Nonetheless, there are some limitations to the study, like its retrospective nature in however without selection for indications or concomitant disease. Positively, the sample size calculation aimed at analysis of 845 patients to be able to detect a significant difference of at least 10% in overall survival. Therefore, this retrospective single-center cohort is a good indicator of the potential of PBM. Undoubtedly, the awareness for a responsive transfusion practice has sustainably been established. Where other studies describe a benefit of restricted transfusion regimens more as a coincidental finding, this is the first report in which a complete system in a clinic was changed, and results of this change by otherwise stable conditions can be shown.
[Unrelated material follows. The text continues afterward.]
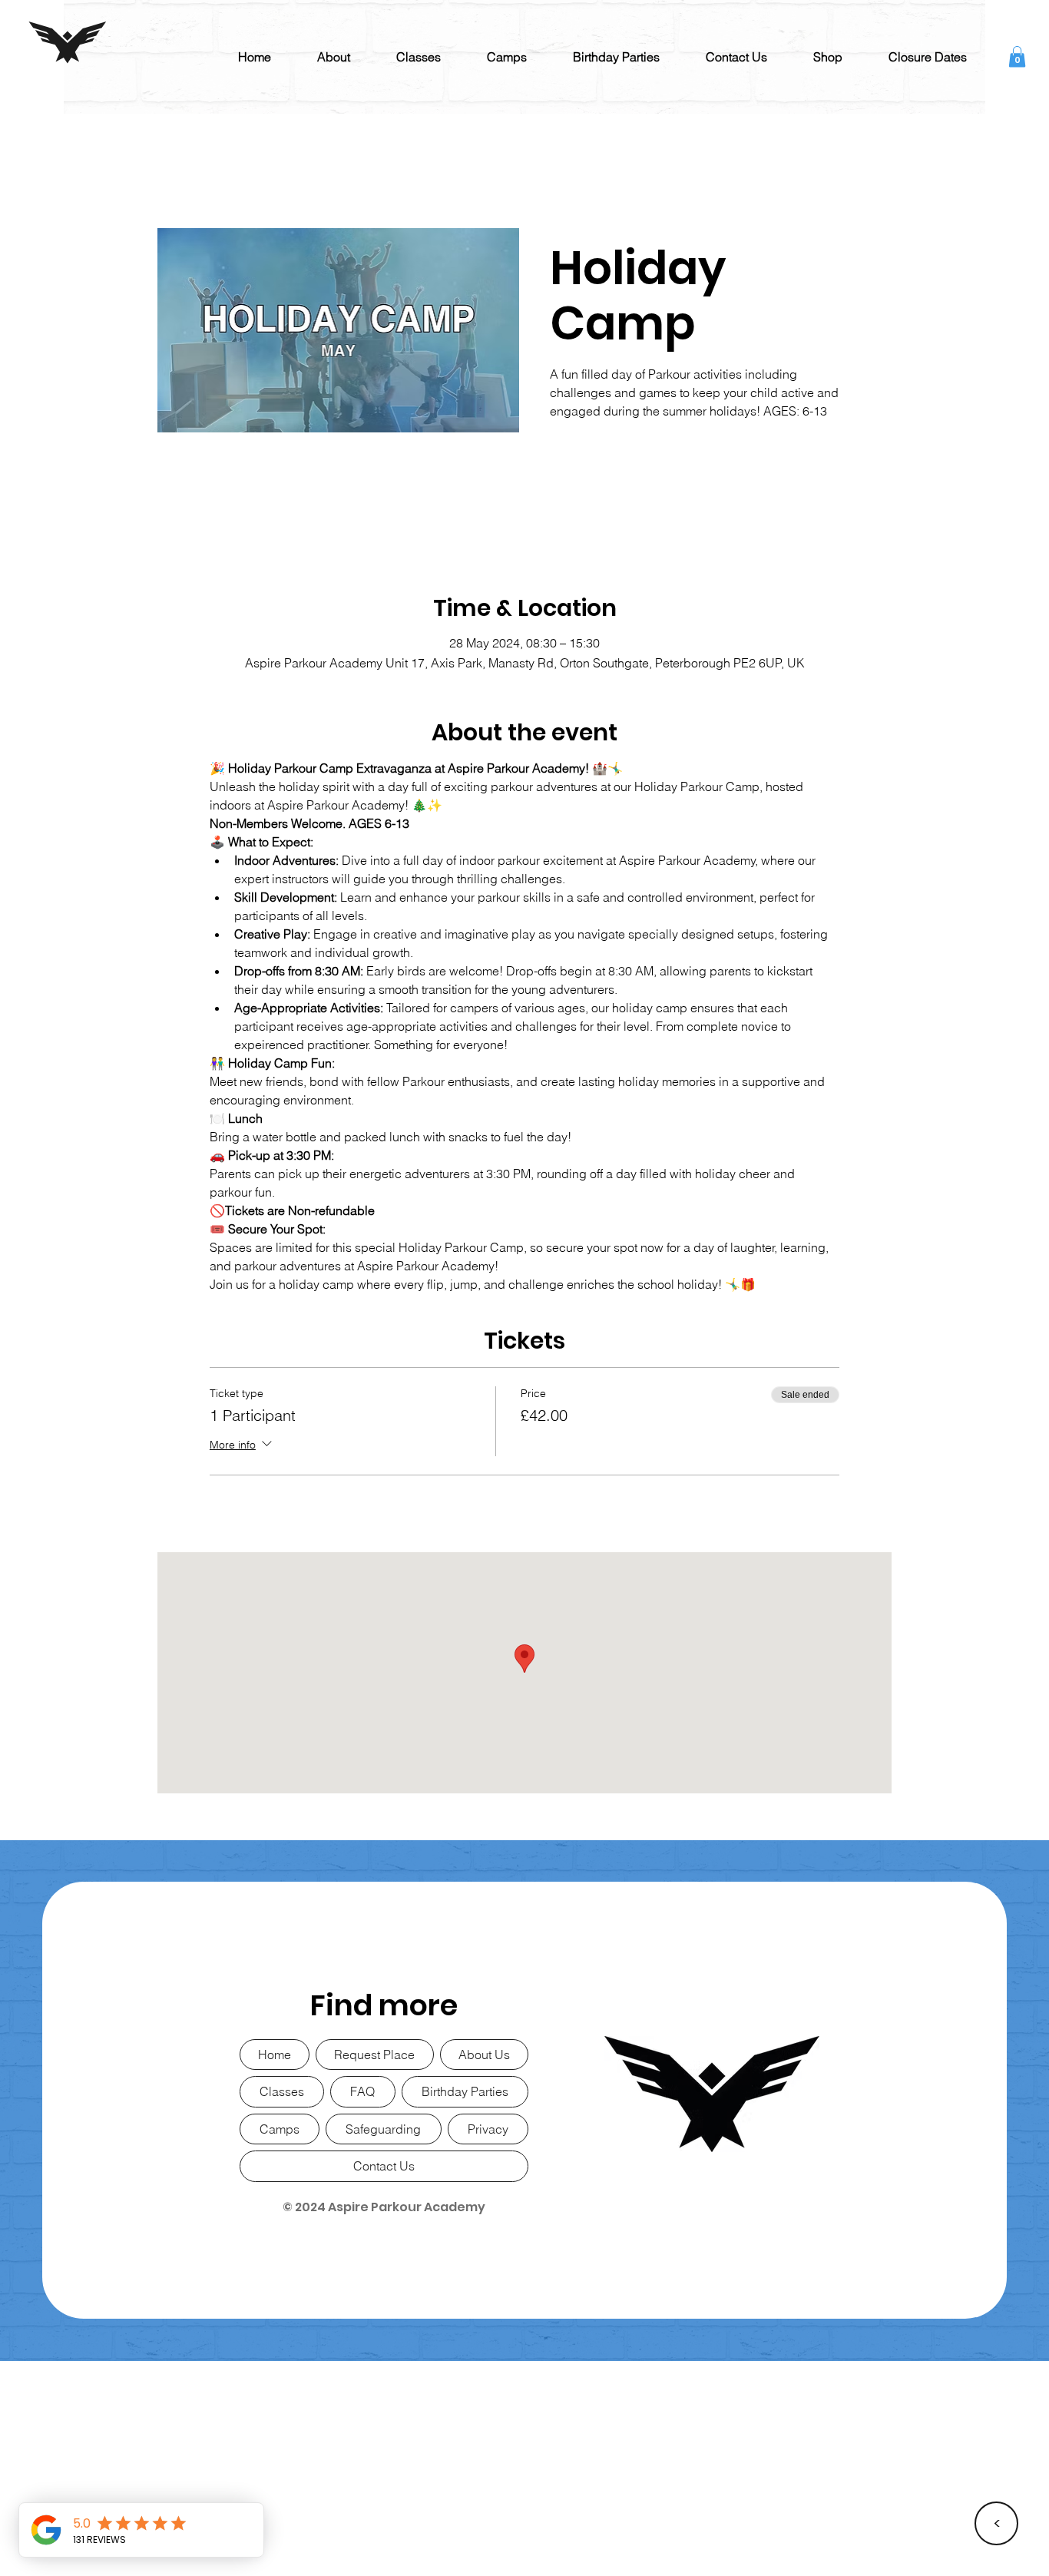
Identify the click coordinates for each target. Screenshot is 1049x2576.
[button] (333, 57)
From a clinical perspective, our policy is that every surgical procedure has to be at least assisted by a board-certified surgeon and that steps of every operation have to be assisted whenever possible. Data from various analysis of the American NSQIP database show that outcomes are not influenced by resident involvement [24]. Moreover, every patient requires presentation in a multidisciplinary tumor board. As we are one of two German University Clinics that are certified for every abdominal tumor by the German Cancer Society, our pre-therapeutic discussion rate in multidisciplinary boards is close to 100%. Post procedural multidisciplinary boards and annual audits by the German Cancer Society for recertification do not show personnel or oncologic indication-specific variations.

Unfortunately, the mechanisms that lead to the improved outcome in the oncologic surgical cohort after PBM remain unclear and speculative. In general, the assumed immunologic effects of long-term improvement are unclear and not backed-up by refined translational clinical trials of the mechanisms leading to tumor growth, tethering and dissemination caused by transfusion, or a complicated clinical course. Goubran et al. therefore called for substantial retrospective data analysis and well-designed prospective translational trials to clarify the yet unclear mechanisms of transfusion-tumor interaction on an immunologic level [25].

Conclusion

In conclusion, this retrospective analysis shows that a complex PBM program focusing on normal hemoglobin before surgery, multimodal blood-sparing techniques, and a rationale transfusion regimen improve outcome after oncologic surgery. Presumed that evidence will be further increased, PBM may be a future key element of long-term patient safety and outcome in a multidisciplinary setting of oncologic surgery.